Adrià Garriga-alonso comments on Alignment will happen by default. What’s next?

Adrià Garriga-alonso 26 Nov 2025 6:34 UTC
LW: 2 AF: 1
0
AF

I think you’re getting a lot of pushback because models currently do pretty clearly sometimes not follow either user or developer intent

To be clear I’m glad for the pushback!! Thank you for engaging.

It’s pretty clear how it misinterpreted/was mistrained toward dev intent, and misinterpreted my intent based on that training.

Ouch. And you think it was genuine misinterpretation (so capabilities failure) or specification failure?

I really think nobody has much clue about this at this point, and we should collectively try to get one.

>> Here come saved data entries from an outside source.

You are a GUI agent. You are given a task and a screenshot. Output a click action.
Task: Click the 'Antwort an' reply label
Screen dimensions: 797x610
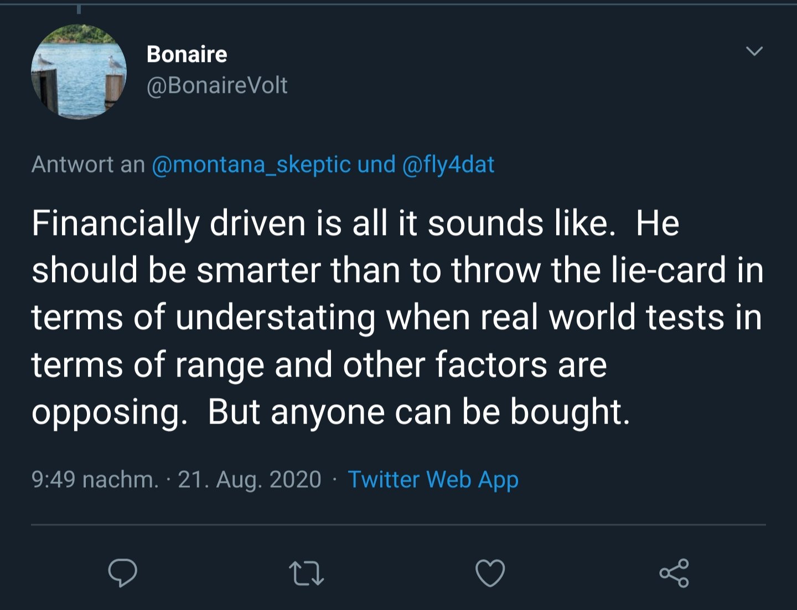tap(88, 165)
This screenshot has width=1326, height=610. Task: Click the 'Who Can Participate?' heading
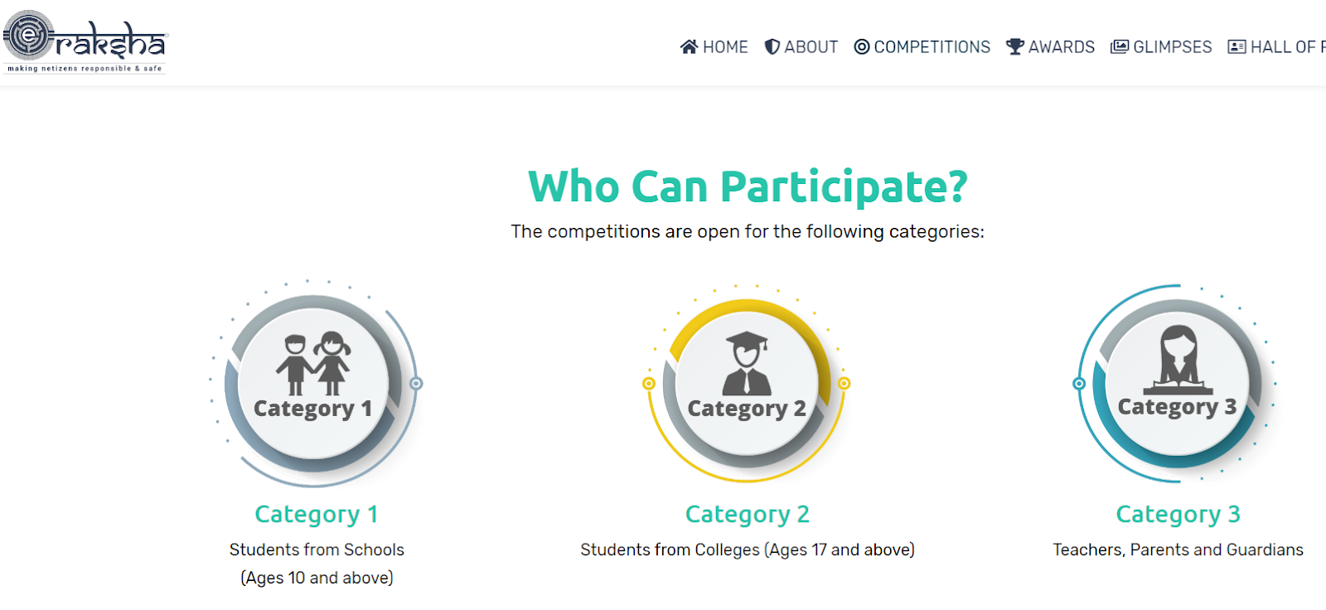(x=748, y=186)
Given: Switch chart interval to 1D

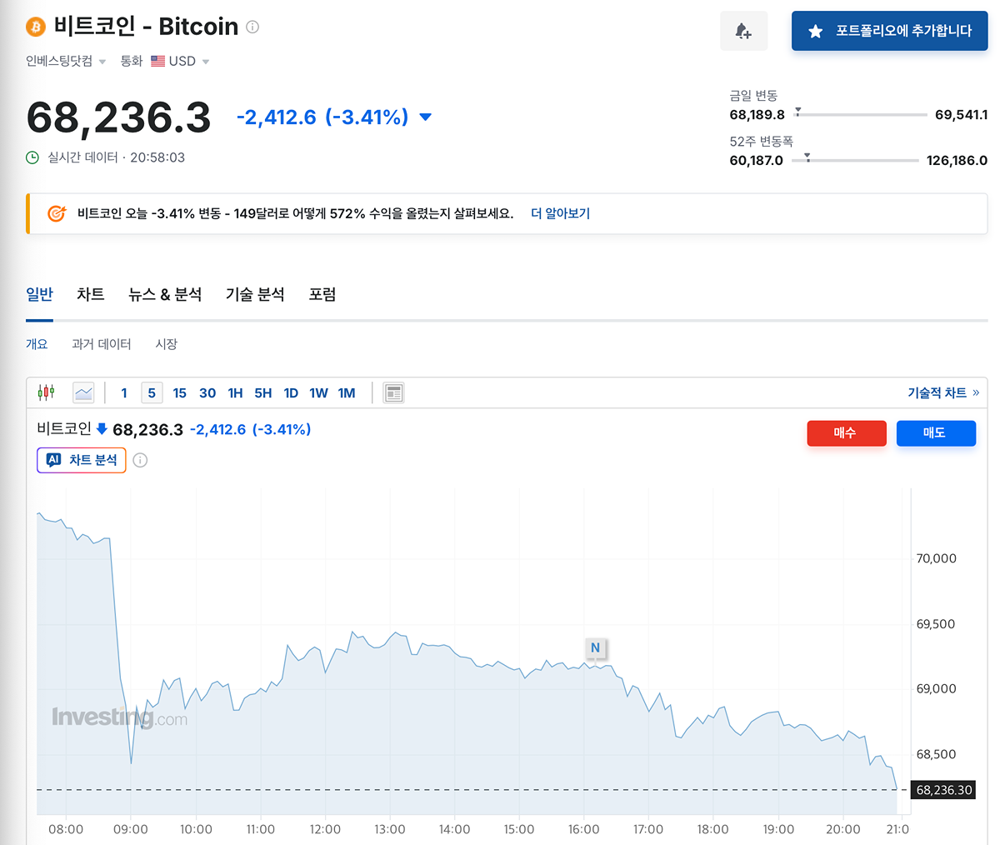Looking at the screenshot, I should [291, 393].
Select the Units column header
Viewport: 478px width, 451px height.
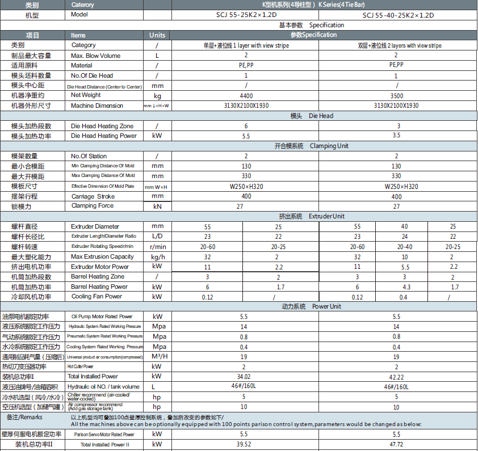[157, 35]
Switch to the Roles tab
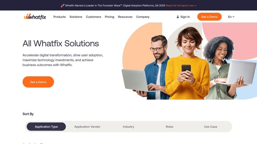Image resolution: width=257 pixels, height=144 pixels. [x=169, y=127]
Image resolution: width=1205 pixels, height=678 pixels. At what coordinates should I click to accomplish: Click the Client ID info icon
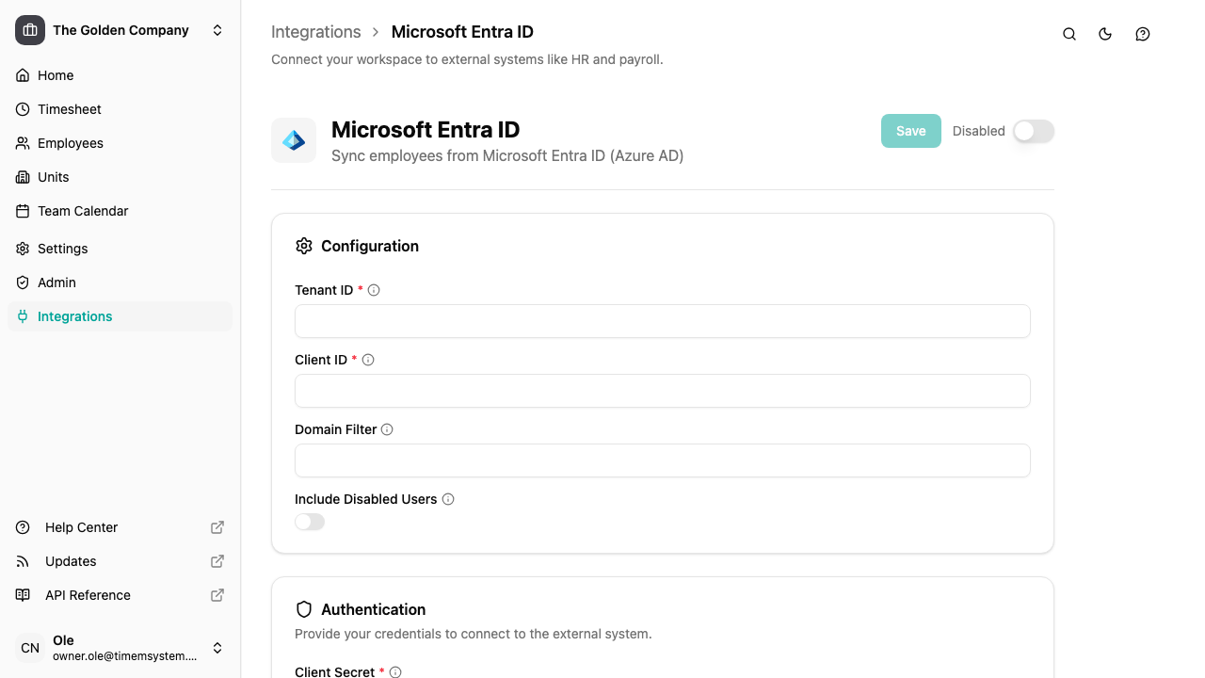point(368,360)
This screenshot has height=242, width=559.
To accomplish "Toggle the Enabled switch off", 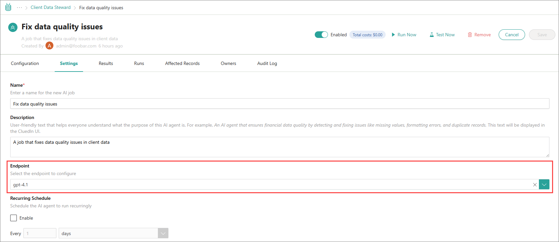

Yeah, I guess I agree there.

This video with Neel Nanda goes into the logic.

which one?
- Seth Herd 26 Nov 2025 14:50 UTC
  2 points
  0
  Parent
  I think they trained it in a way that crippled its capabilities in that area. This was probably the result of rushing and unforeseen consequences of what they chose focus on for training targets. So some of both.
  
  This video:
  
  https://www.lesswrong.com/posts/4mtqQKvmHpQJ4dgj7/daniel-tan-s-shortform?commentId=RD2BKixd9PbyDnBEc
  
  I got tired and forgot to find it and add the link before sending.